The older my gelding gets the more I realise that bits or not he is driven a lot by instinct and all that seems to have changed for him is the ability to reproduce


----------



## magic104 (12 June 2009)

You will need to keep him away.  A couple of years ago when one of the other liveries was turning her mare &amp; foal out, another liveries gelding broke free &amp; went to attack the foal.  It took someone with a plank of wood to beat him off!!  Whatever the cause, these geldings mean business, so dont take any chances.  It is the first time I had ever come across it.


----------



## cruiseline (12 June 2009)

He definitely needs keeping away from the foal, stallion in the wild DO kill foals, there is a rather disturbing video of one on Youtube  
	
	
		
		
	


	




. He obviously feels he is the herd boss and does see the foal as a threat.

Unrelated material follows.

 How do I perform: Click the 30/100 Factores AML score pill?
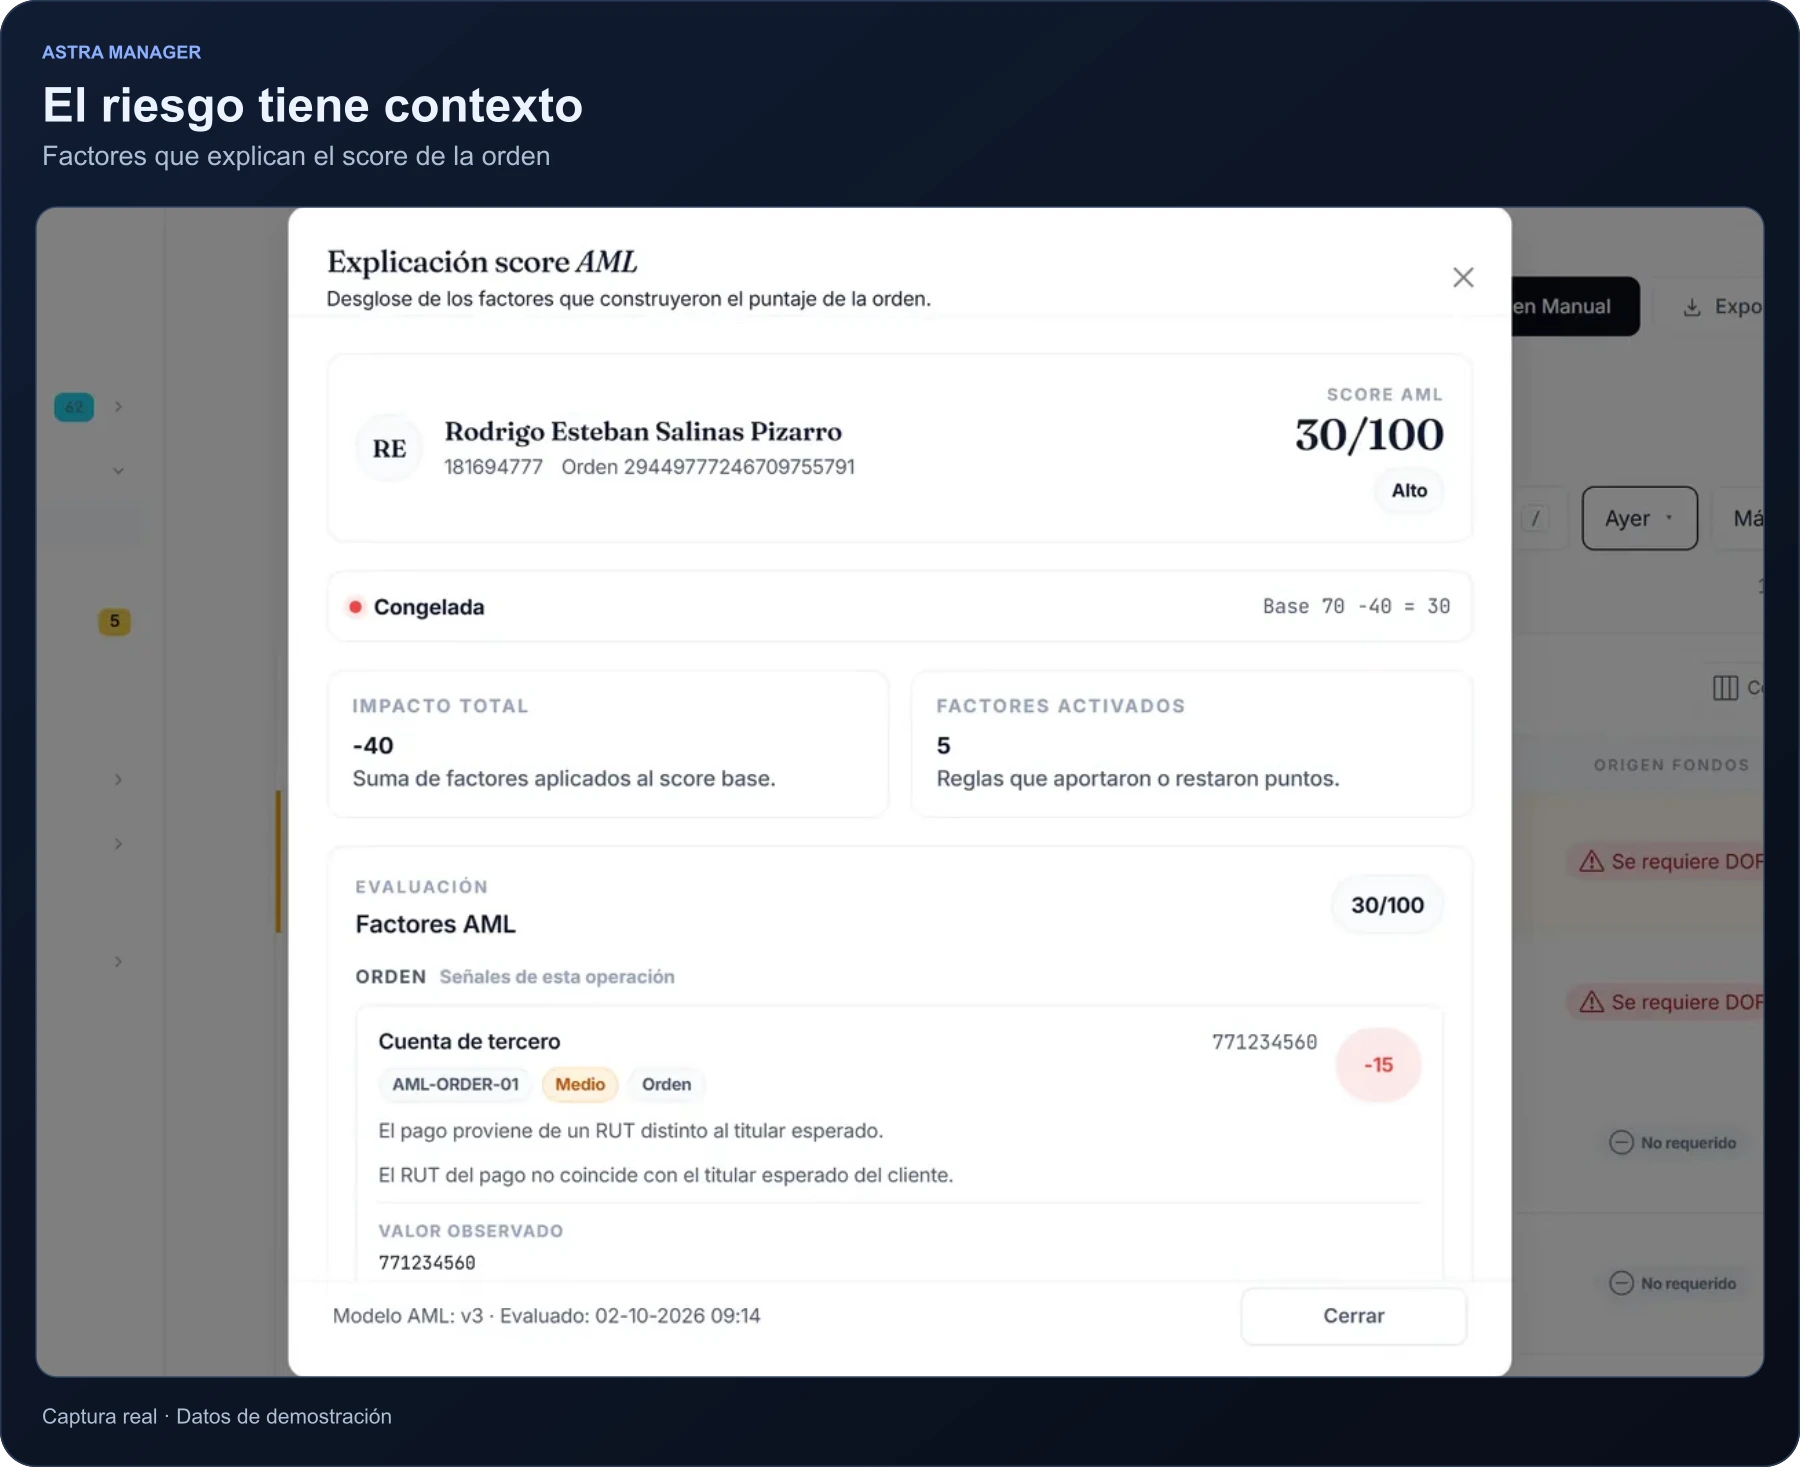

My daughters retired international showjumper who is a 21 year old GELDING, will mount mares and go through the whole covering process. I would NEVER risk him in a field with a foal, or put him out with mares that are in foal.


----------



## Fazzie (12 June 2009)

Hes been out with the mare in foal since Feb with no probs but he is the herd leader, I think I'll just keep them away from each other , there's no way I'm going to risk any injuries etc. The thing is the gelding is only just turned 6 , was turned out on the moutain when i bought him and he is soooo babyish i just thought he be intrested. Im so glad I separated them into different fields as the mares been coming in at night but she foaled at midday, no wax , or particular signs and early!  
They will be moving to a new yard in a few weeks , well the geldings going tomorrow and the plan was to put them out together so what I'll do instead if put them in separate fields but so they can see each other and I'll wait until the foal is ALOT older before introducing them. 
Im so upset by it all. Hes such a sweetie with me but he looked like he really wanted to kill bailey (the foal)  
	
	
		
		
	


	




thanks for all your advice guys xx


----------



## cruiseline (12 June 2009)

[ QUOTE ]
Hes been out with the mare in foal since Feb with no probs but he is the herd leader, 

[/ QUOTE ]

I made this comment in respect of my gelding, as he will mount and penetrate mares, so I won't risk him being with them.


----------



## Fazzie (12 June 2009)

I dont think Im going to risk it either now, not worth it. Hes not 100% being alone but will be fine if he can see the other horses. 
thanks guys x


----------



## Enfys (12 June 2009)

Quite right, honestly, don't risk it. Better to be safe than sorry, the consequences would be too ghastly to contemplate and you'd never feel the same about the gelding either.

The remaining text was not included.